• _Explore the material_
1 > According to the article on UNFPA's work in Afghanistan, what percentage of births in Afghanistan involve skilled birth attendants?
2 > In the article on UNFPA's work in Afghanistan, copy the passage word for word from "Similarly, advocacy campaigns" up to and including "problem for Afghanistan.".

• _Document extract_
*-*-*

In the area of reproductive health, UNFPA is working with the Ministry of Health and some 22 NGO partners to reduce Afghanistan’s horrific maternal mortality rate, estimated at 1,600 deaths per 100,000 live births. “We have to assist the government in providing antenatal, assisted delivery and post-natal care, in delivering supplies and commodities, and in improving information an education to the people,” says Ms. Dradi.

“We will also strengthen our cooperation with NGOs, especially in rural areas. They are often in close contact with people in the villages.” Only 5 per cent of births in Afghanistan involve skilled birth attendants, and only a small minority of women have access to emergency obstetric care. NGOs provide most of the available services, and UNFPA helps them by providing safe delivery supplies and medicine. It is also funding training efforts, including refresher training for doctors, midwives and birth attendants—an urgent need given the country’s severe shortage of health professionals, especially women.

Dr. Hedayatullah Stanekzai, general director of policy and planning at the health ministry, notes that in addition to its financial support for training, supplies and Internet connectivity at the ministry, UNFPA is playing a key role in a task force on reproductive health. It is leading four working groups developing a national reproductive health strategy, family planning guidelines, a contraceptive logistics system, and strategies and policies addressing adolescent reproductive health.

“Providing contraceptives and introducing them to rural areas is one of the main areas of focus,” notes Dr. Stanekzai. This will be a critical step in voluntarily reducing the high fertility that is a major contributor to maternal deaths, along with poor nutrition and the lack of medical care. “Our first task is to increase awareness,” he says. This effort will involve mass media, including radio and newspapers, health education among those who visit clinics, and training of traditional birth attendants and community health workers. Because illiteracy is so widespread, word of mouth is critical.

“Of course it is not easy to bring change in the community, but experience has showed that if we convince religious leaders and other community leaders and pose our messages as properly as possible, people will support us,” he adds.

Similarly, advocacy campaigns will be undertaken in schools, the mass media and community programmes to combat early marriage and early pregnancy, which also contribute to maternal mortality.

UNFPA is also assisting the ministry in developing a strategy for preventing the spread of HIV/AIDS before it becomes a serious problem for Afghanistan.

Up to now, the Fund’s collaboration with the health ministry has centred on Kabul. In addition to the restoration of the Khair Khana hospital, it has provided medical equipment, supplies and ambulances for the capital’s two main maternity hospitals. The next UNFPA assistance programme will focus on reaching under-served rural areas where maternal mortality is even higher than the national average. Starting this month, it will support the renovation of maternal and child health facilities in the remote, mountainous Badakhshan province.

It will also work in Badakhshan with the Ministry of Education and the Ministry of Women’s Affairs on education projects. “Our mandate is to improve reproductive health services, but at the same time UNFPA is committed to improving the condition of women, to empowering them. This means support for literacy programmes and income-generation activities, “Ms. Dradi says. “We will also work with Afghan men, to get them involved in improving reproductive health.”

In addition, UNFPA will collaborate with the Ministry of Women’s Affairs to support reproductive health activities at women’s centres in each of Afghanistan’s provincial capitals. Ms. Dradi is also committed to stronger cooperation with UNICEF and UNIFEM (the UN Development Fund for Women), and to continued support of the Afghan Human Rights Commission’s promotion of women’s rights.

“Our country is moving from an emergency situation to a post-conflict rehabilitation phase,” notes Dr. Stanekzai. “We are very grateful for UNFPA’s support, and we will need even more assistance—for training, capacity building and to implement the reproductive health strategy—so the people of Afghanistan can lead a healthy, normal life.”

*-*-*

• _The data_
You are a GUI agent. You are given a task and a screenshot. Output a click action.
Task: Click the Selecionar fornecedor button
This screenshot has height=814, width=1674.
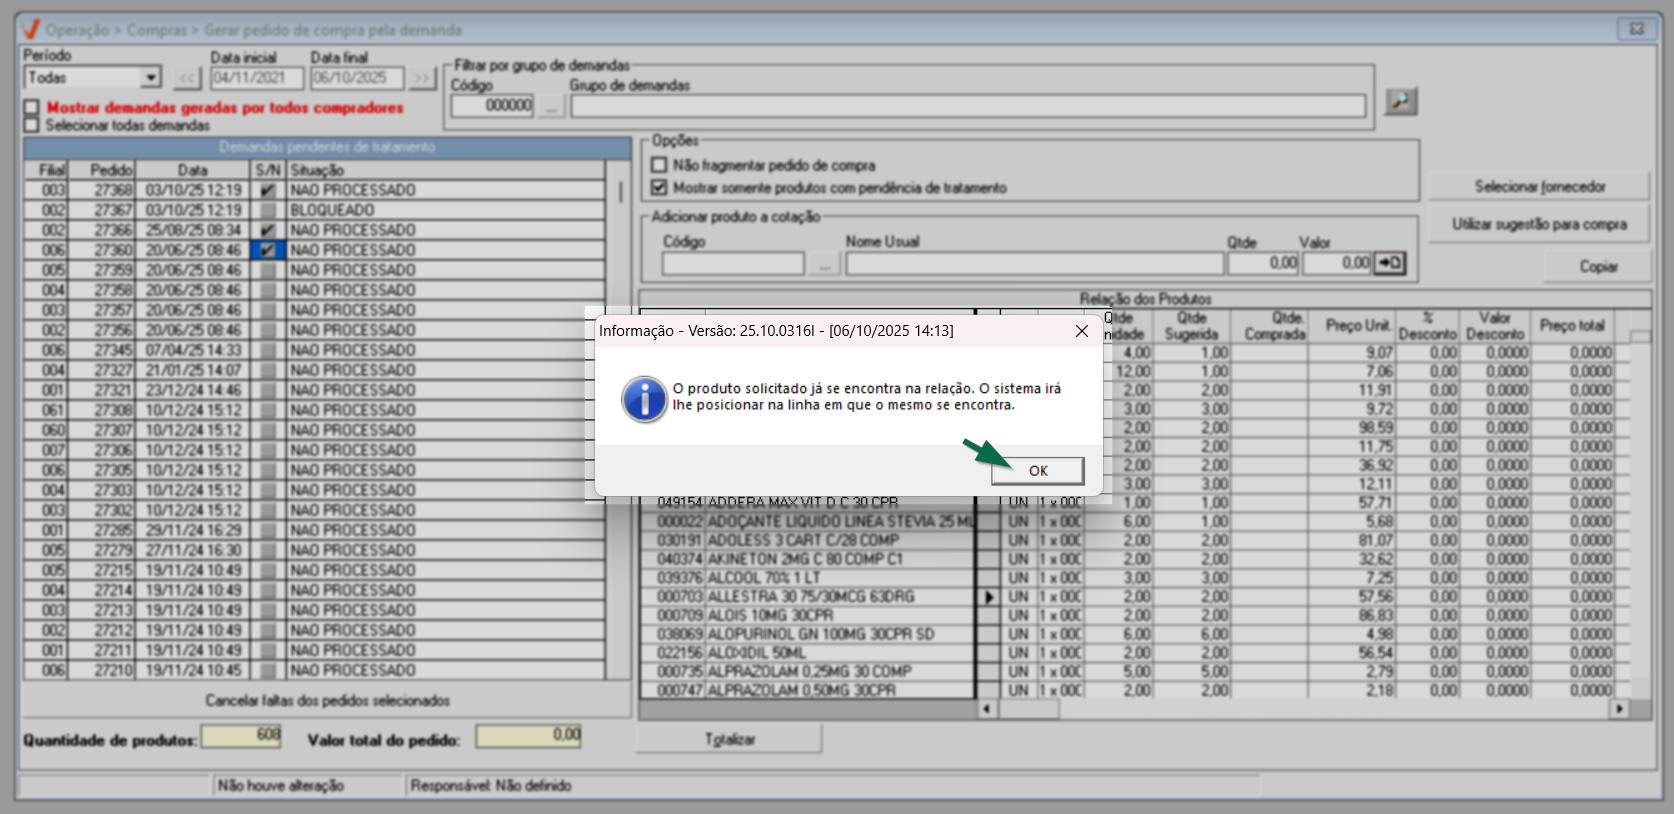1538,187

*-*-*

• _Outputs by task_
1 > Only 5 per cent.

2 >
Similarly, advocacy campaigns will be undertaken in schools, the mass media and community programmes to combat early marriage and early pregnancy, which also contribute to maternal mortality.

UNFPA is also assisting the ministry in developing a strategy for preventing the spread of HIV/AIDS before it becomes a serious problem for Afghanistan.